ACTIVITY 1:
Summarize the passage on Ontario care homes in two sentences.
ACTIVITY 2:
Reproduce the stretch of the passage on Ontario care homes from "The ruthless corporate" through "interests of profit.".

DOCUMENT EXCERPT:
━━━━━━━━━━━━━━━━━━━━

In March, Ford dismantled remaining COVID-19 protections, including the cancellation of the paid sick day program and testing for long-term care staff, caregivers and visitors who do not show symptoms, and the removal of the one caregiver rule during a COVID-19 outbreak. Masking indoors and social distancing for residents, caregivers and visitors was no longer recommended. Screening and temperature checks for residents was also no longer required by the operators. 

The Ontario government has now committed billions of dollars to upgrades and expansion of the same care homes where scenes of carnage took place early in the pandemic.

One of the more heinous cases is the Orchard Villa care home in Pickering, where a shocking 80 residents died needlessly. It is also one of the homes currently being sued by families of those who died in a class-action lawsuit. Orchard Villa’s parent company, Extendicare (Canada) Inc. owns a network of 118 facilities across Ontario and Alberta. It has a reported revenue of $1.13 billion. Extendicare has boasted about its $10 million payouts to shareholders during the pandemic while spending a mere $300,000 on COVID-19 protections. 

The ruthless corporate operators will not tolerate any impingement on their profits. As the Ontario government’s promise of 60,000 new and upgraded beds by 2028 draws nearer, many nursing home operators in Toronto are vacating the sector rather than undertaking mandatory upgrades, creating a property sell-off.

Behind the blatant criminal indifference to the protection of the elderly is a class war agenda waged not just by the Ford government and the ruthless care home operators, but by the federal Liberal government on behalf of the entire Canadian ruling class. In lockstep with its political counterparts in the US and internationally, it adopted a homicidal “profits-before-life” policy, normalizing mass death and the debilitation of society’s most vulnerable in the interests of profit.

━━━━━━━━━━━━━━━━━━━━

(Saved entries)
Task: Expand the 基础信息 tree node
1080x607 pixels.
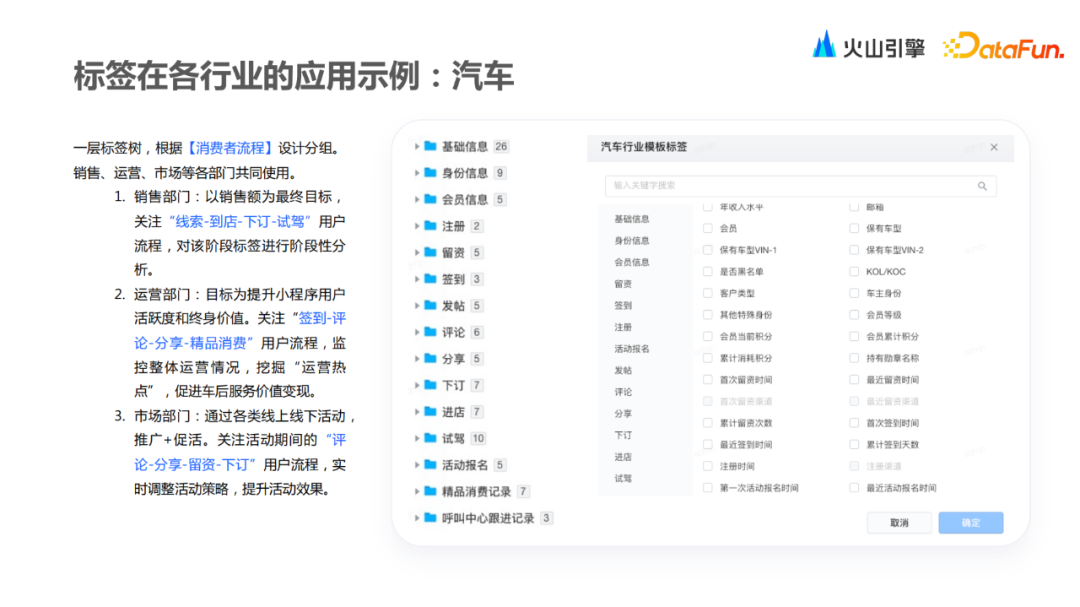Action: 419,145
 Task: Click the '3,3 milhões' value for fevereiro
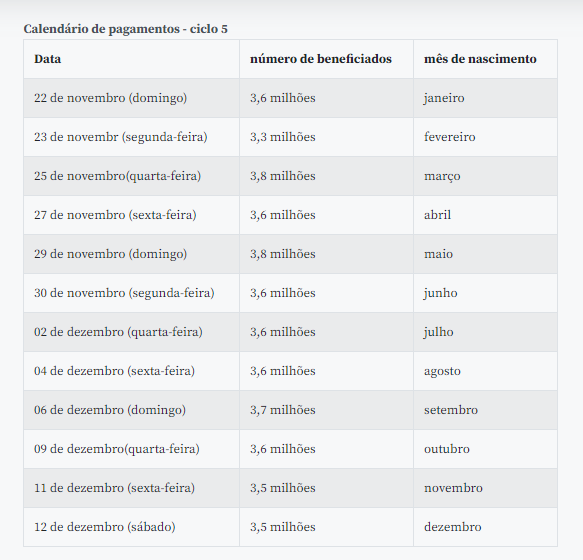(283, 137)
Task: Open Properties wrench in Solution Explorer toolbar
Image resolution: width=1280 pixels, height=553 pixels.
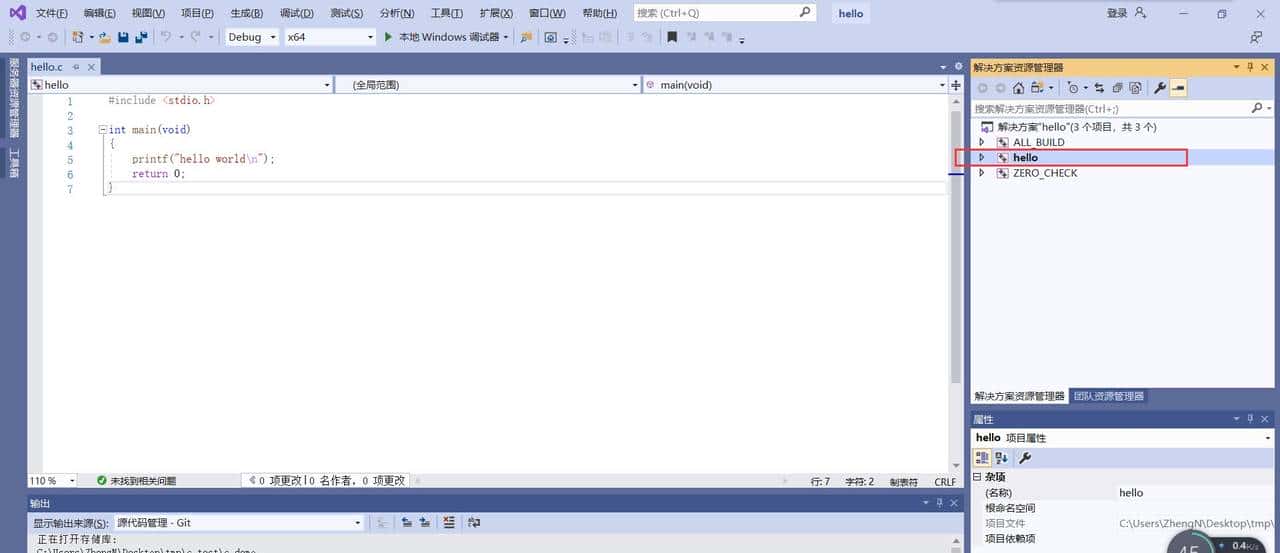Action: [1160, 88]
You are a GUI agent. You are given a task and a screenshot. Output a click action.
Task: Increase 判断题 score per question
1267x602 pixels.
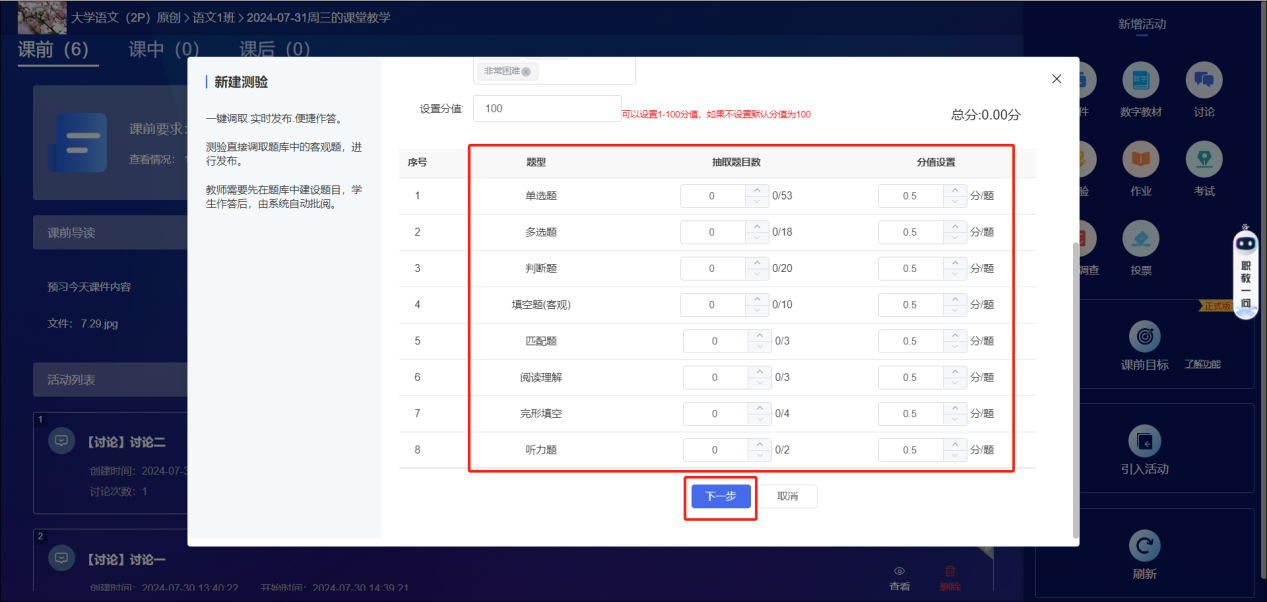point(955,263)

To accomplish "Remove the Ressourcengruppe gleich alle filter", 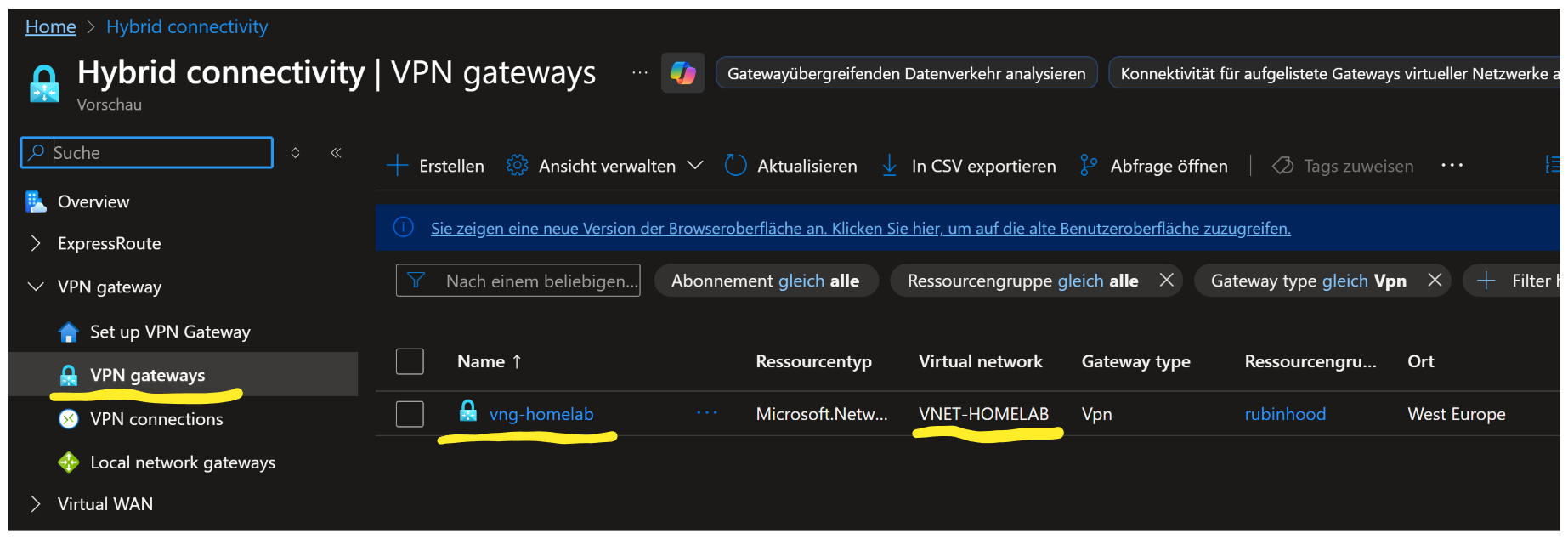I will (1167, 281).
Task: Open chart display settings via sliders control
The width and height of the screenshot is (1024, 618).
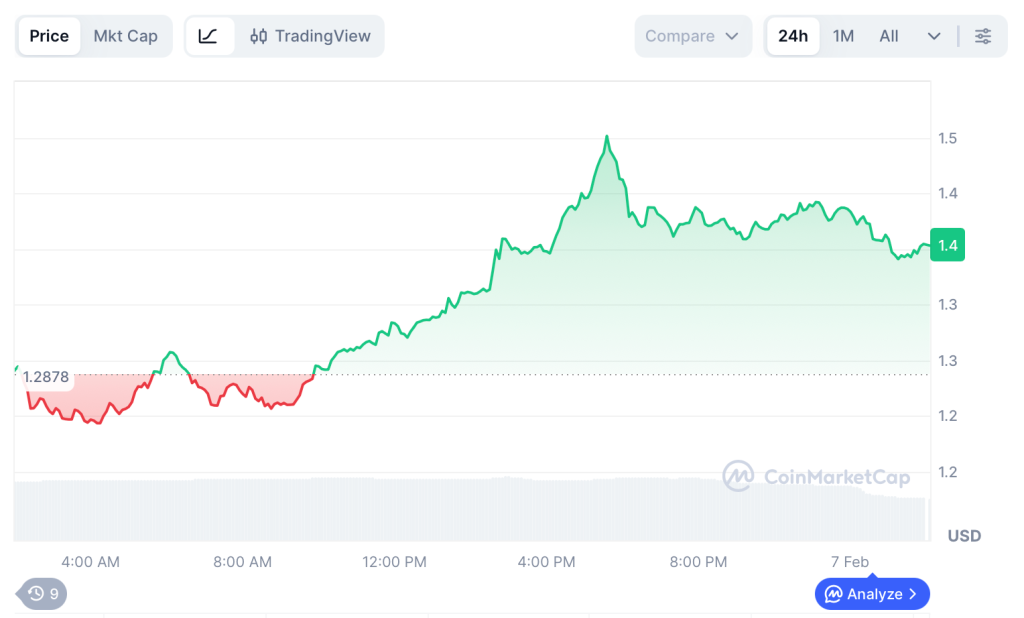Action: (x=983, y=35)
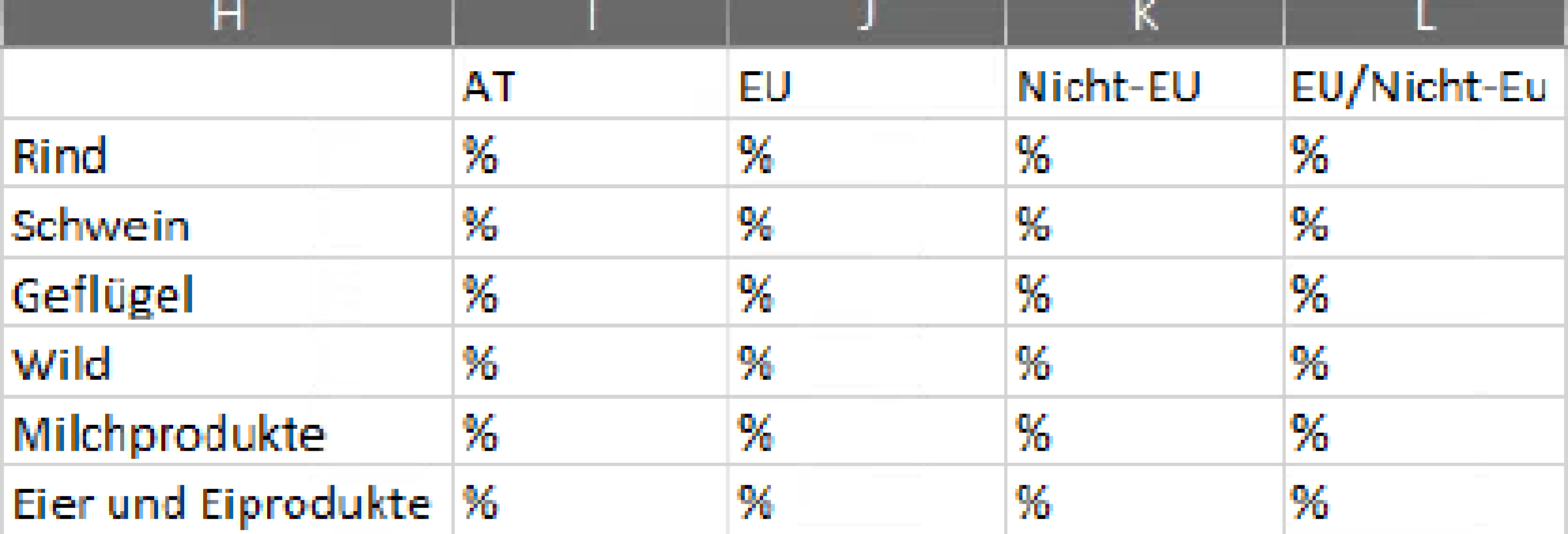Click the Eier und Eiprodukte cell
The image size is (1568, 534).
pyautogui.click(x=227, y=502)
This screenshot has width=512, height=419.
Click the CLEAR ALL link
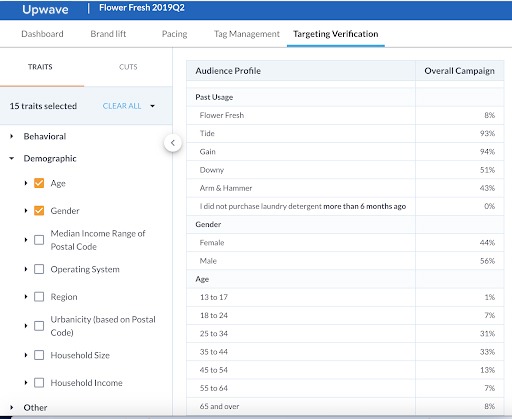click(x=122, y=106)
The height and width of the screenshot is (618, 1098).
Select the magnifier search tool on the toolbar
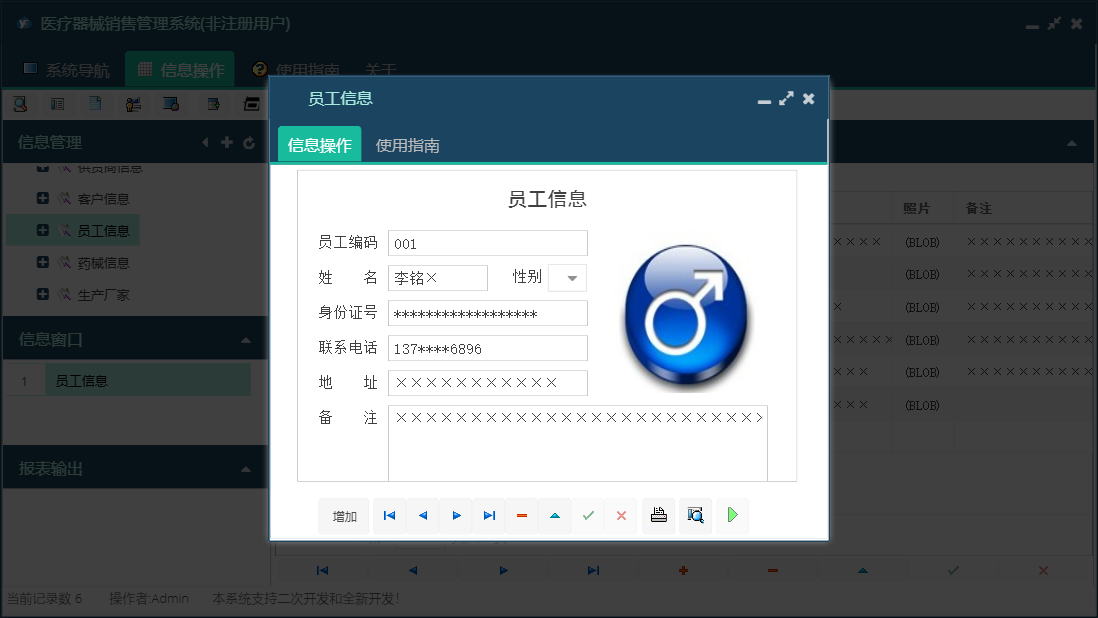[22, 103]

━━━━━━━━━━━━━━━━━━━━

WRITTEN ANSWER 1:
In March, Ford dismantled the remaining COVID-19 protections in long-term care, ending the paid sick day program, testing for people without symptoms, and recommendations for indoor masking and social distancing, while the Ontario government has committed billions of dollars to upgrading and expanding the same homes where scenes of carnage took place early in the pandemic. The passage cites Orchard Villa in Pickering, where 80 residents died, and notes that its parent company Extendicare paid $10 million to shareholders during the pandemic while spending $300,000 on COVID-19 protections; it attributes this indifference to a "profits-before-life" policy pursued by the Ford government, care home operators and the federal Liberal government.

WRITTEN ANSWER 2:
The ruthless corporate operators will not tolerate any impingement on their profits. As the Ontario government’s promise of 60,000 new and upgraded beds by 2028 draws nearer, many nursing home operators in Toronto are vacating the sector rather than undertaking mandatory upgrades, creating a property sell-off.

Behind the blatant criminal indifference to the protection of the elderly is a class war agenda waged not just by the Ford government and the ruthless care home operators, but by the federal Liberal government on behalf of the entire Canadian ruling class. In lockstep with its political counterparts in the US and internationally, it adopted a homicidal “profits-before-life” policy, normalizing mass death and the debilitation of society’s most vulnerable in the interests of profit.